Mandatory or optional arguments to long options are also mandatory or optional
for any corresponding short options.

The program creates a simple TSV file containing statistics for each primary
alignment stored within the input BAM files.

Output format

The bamstats output is a tab-separated text file with columns as in the table below. The q prefix to columns names relates to the so-called "query" sequence, i.e. the sequencing read. The r prefix relates to the reference sequence. Not all column names where properties are quoted for both the query and reference follow this convention; this is an unfortunate historical wart.

All coordinates are given as zero-based, end exclusive. In sequence alignment jargon the term "match" means any a pair of bases (one each from the query and reference) which are aligned to each other. The term does not convey its common English meaning that the two bases have the same identity. An 'A' base from the query can match (be aligned to) a 'C' base from the reference.

index name description
1 name Read identifier (column 1 from a SAM file).
2 runid Sequencing run identifier (from the RD tag of the SAM record).

#### Work to complete
a - Please extract from the bamstats passage the part starting with "Output format" and going on through "a SAM file).".
b - Decide whether each statement agrees with the bamstats passage, answering yes or no and quoting the words that settle it: (i) coordinates in the output are given as one-based; (ii) the r prefix on column names relates to the reference sequence; (iii) in sequence alignment jargon, a "match" means the two aligned bases have the same identity.

#### Excerpted data

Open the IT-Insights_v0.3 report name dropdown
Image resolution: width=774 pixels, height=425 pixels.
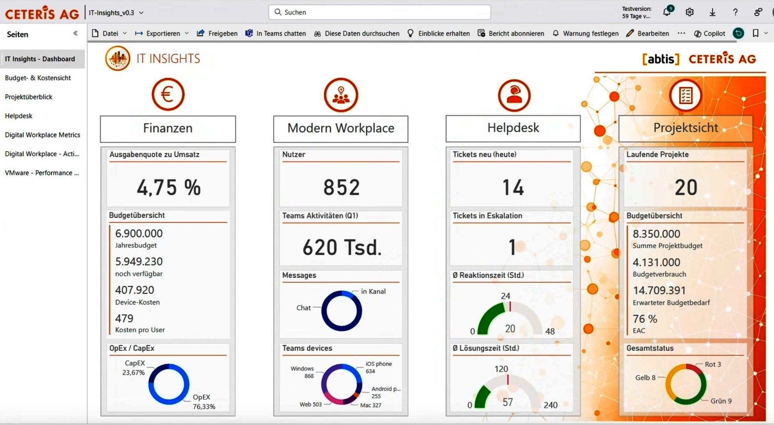141,13
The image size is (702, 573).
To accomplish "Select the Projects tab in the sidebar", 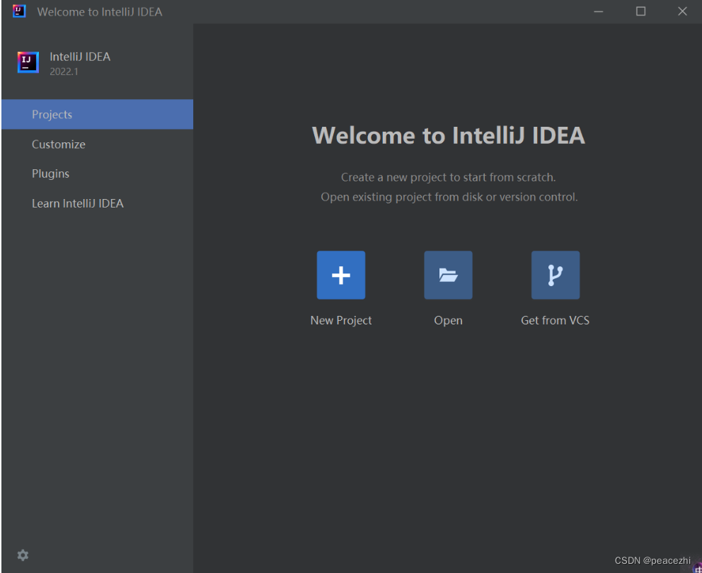I will click(97, 115).
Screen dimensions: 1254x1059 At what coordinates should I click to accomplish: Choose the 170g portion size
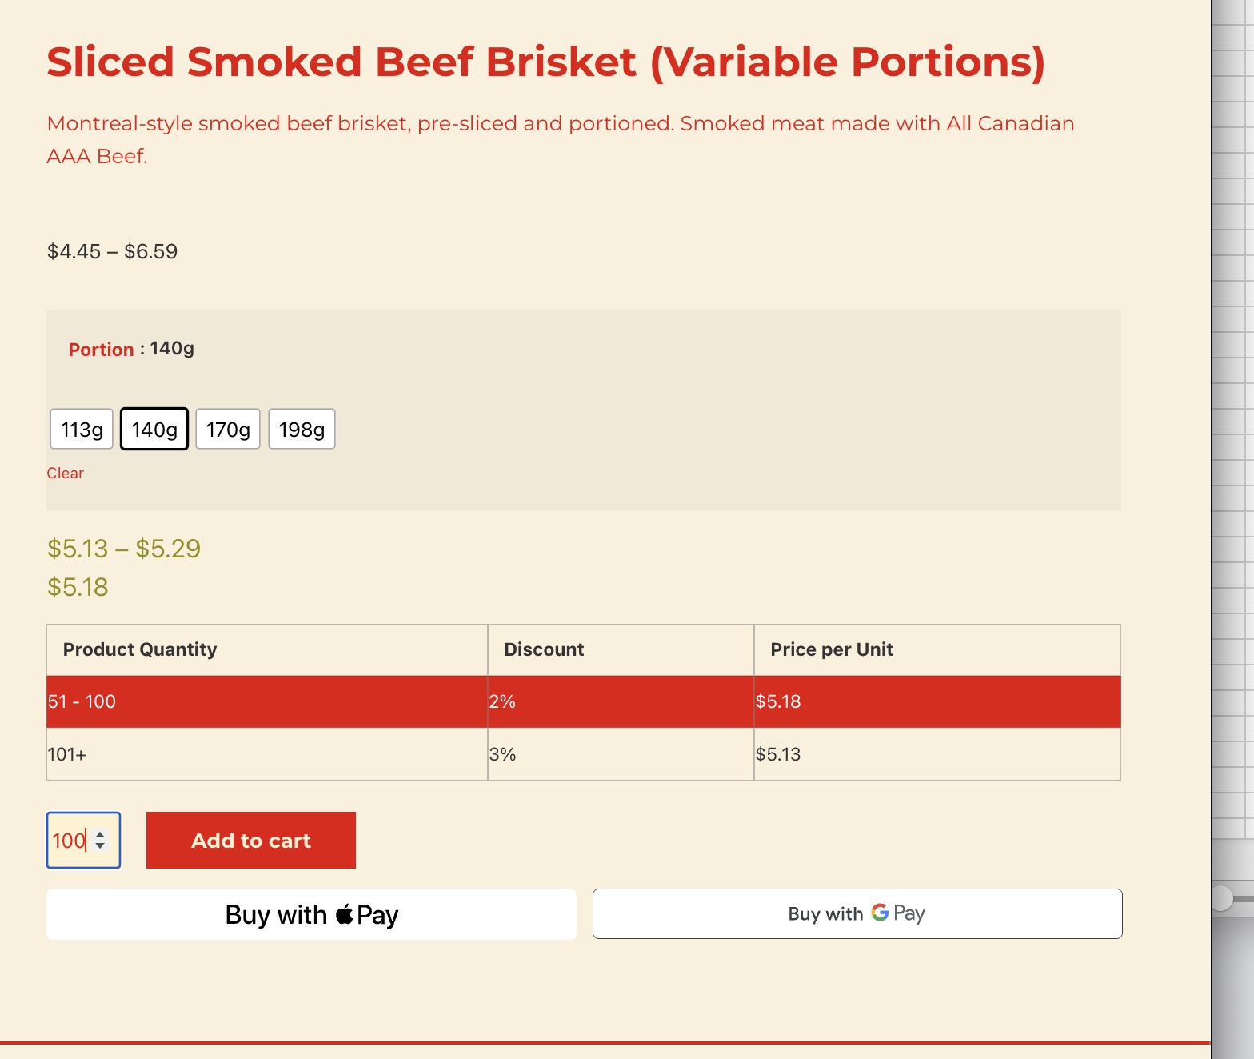228,430
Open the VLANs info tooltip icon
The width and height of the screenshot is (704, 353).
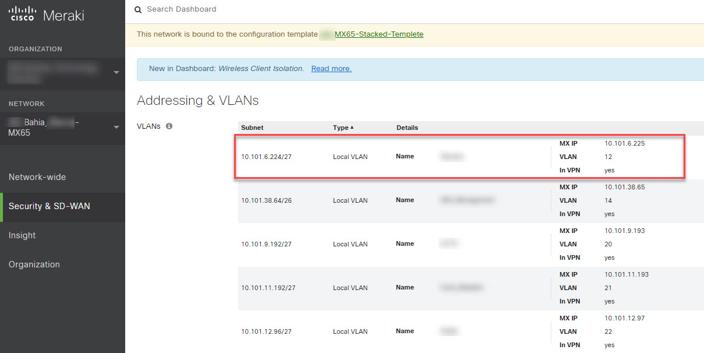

#### Task-by-task answers
a -
Output format

The bamstats output is a tab-separated text file with columns as in the table below. The q prefix to columns names relates to the so-called "query" sequence, i.e. the sequencing read. The r prefix relates to the reference sequence. Not all column names where properties are quoted for both the query and reference follow this convention; this is an unfortunate historical wart.

All coordinates are given as zero-based, end exclusive. In sequence alignment jargon the term "match" means any a pair of bases (one each from the query and reference) which are aligned to each other. The term does not convey its common English meaning that the two bases have the same identity. An 'A' base from the query can match (be aligned to) a 'C' base from the reference.

index name description
1 name Read identifier (column 1 from a SAM file).

b -
(i) No: "All coordinates are given as zero-based, end exclusive."
(ii) Yes: "The r prefix relates to the reference sequence."
(iii) No: "The term does not convey its common English meaning that the two bases have the same identity."